> Work to be completed:
Repeat exactly the lines that run from the start of the records below to the line with "30.11.25 > Offene", including both of those lines but not the pictures.

### Records to process ###

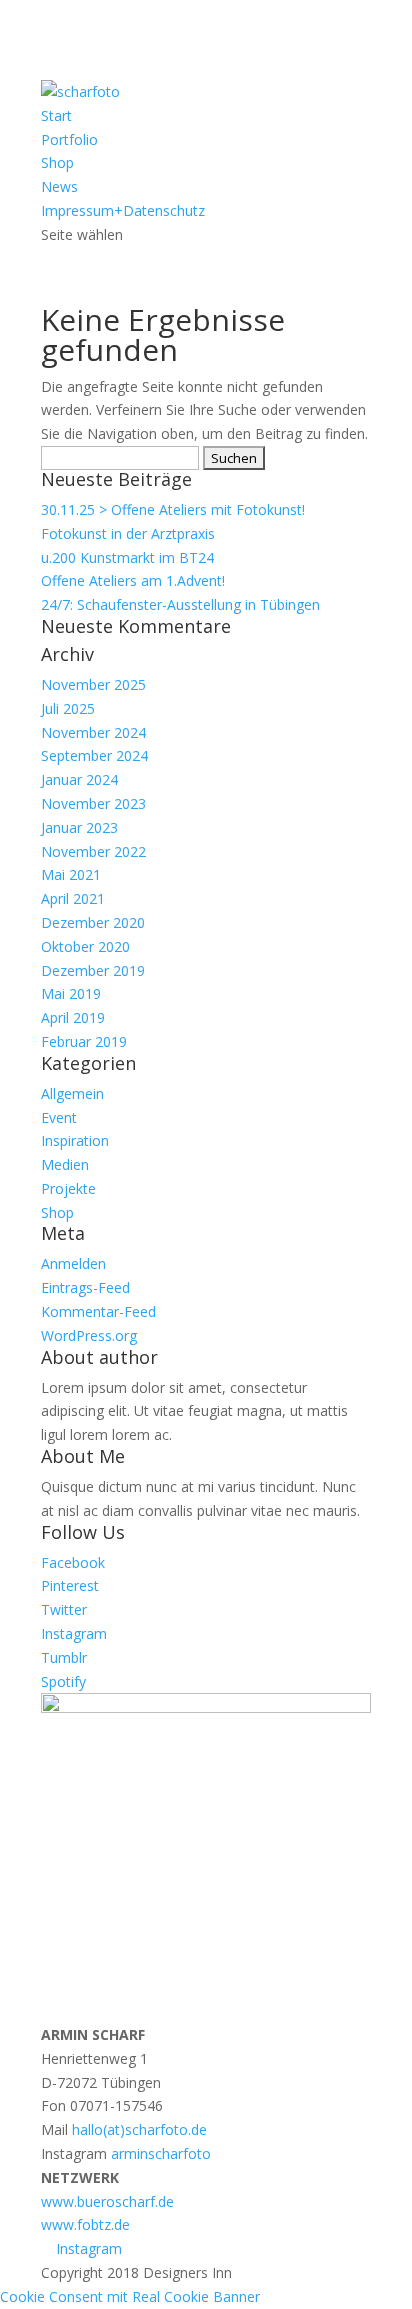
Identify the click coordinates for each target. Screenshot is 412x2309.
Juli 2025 (68, 708)
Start (56, 115)
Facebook (73, 1562)
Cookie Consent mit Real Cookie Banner (130, 2296)
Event (59, 1117)
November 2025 (93, 684)
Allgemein (72, 1093)
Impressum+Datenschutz (123, 210)
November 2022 (93, 851)
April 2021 (73, 898)
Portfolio (69, 139)
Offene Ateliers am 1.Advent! (133, 580)
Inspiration (75, 1140)
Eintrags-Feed (85, 1287)
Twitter (64, 1609)
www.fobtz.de (85, 2224)
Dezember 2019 (93, 970)
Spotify (63, 1681)
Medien (65, 1164)
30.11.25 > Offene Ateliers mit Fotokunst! (173, 509)
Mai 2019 (71, 993)
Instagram (74, 1633)
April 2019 (73, 1017)
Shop (57, 162)
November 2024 (93, 732)
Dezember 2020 (93, 922)
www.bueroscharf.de (107, 2201)
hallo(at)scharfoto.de (139, 2129)
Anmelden (73, 1263)
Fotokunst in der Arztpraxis (128, 533)
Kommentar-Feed (98, 1311)
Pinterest (70, 1585)
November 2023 (93, 803)
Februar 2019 (84, 1041)
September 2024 (94, 755)
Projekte (68, 1188)
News (59, 186)
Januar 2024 (79, 779)
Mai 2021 (71, 874)
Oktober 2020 (85, 946)
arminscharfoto (161, 2153)
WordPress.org (89, 1335)
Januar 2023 (79, 827)
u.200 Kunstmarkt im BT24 (127, 557)
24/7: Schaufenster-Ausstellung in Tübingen (180, 604)
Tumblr (64, 1657)
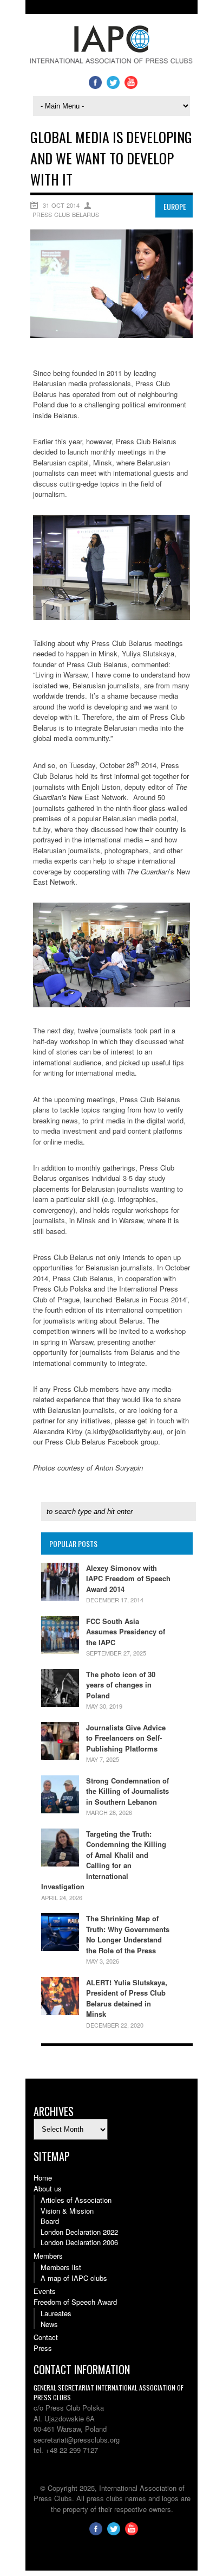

###

> Output for this task:
Identify the click coordinates for each target. Screenshot is 412x2309.
Juli 2025 (68, 708)
Start (56, 115)
Facebook (73, 1562)
Cookie Consent mit Real Cookie Banner (130, 2296)
Event (59, 1117)
November 2025 (93, 684)
Allgemein (72, 1093)
Impressum+Datenschutz (123, 210)
November 2022 (93, 851)
April 2021 (73, 898)
Portfolio (69, 139)
Offene Ateliers am 1.Advent! (133, 580)
Inspiration (75, 1140)
Eintrags-Feed (85, 1287)
Twitter (64, 1609)
www.fobtz.de (85, 2224)
Dezember 2019 (93, 970)
Spotify (63, 1681)
Medien (65, 1164)
30.11.25 > Offene Ateliers mit Fotokunst! (173, 509)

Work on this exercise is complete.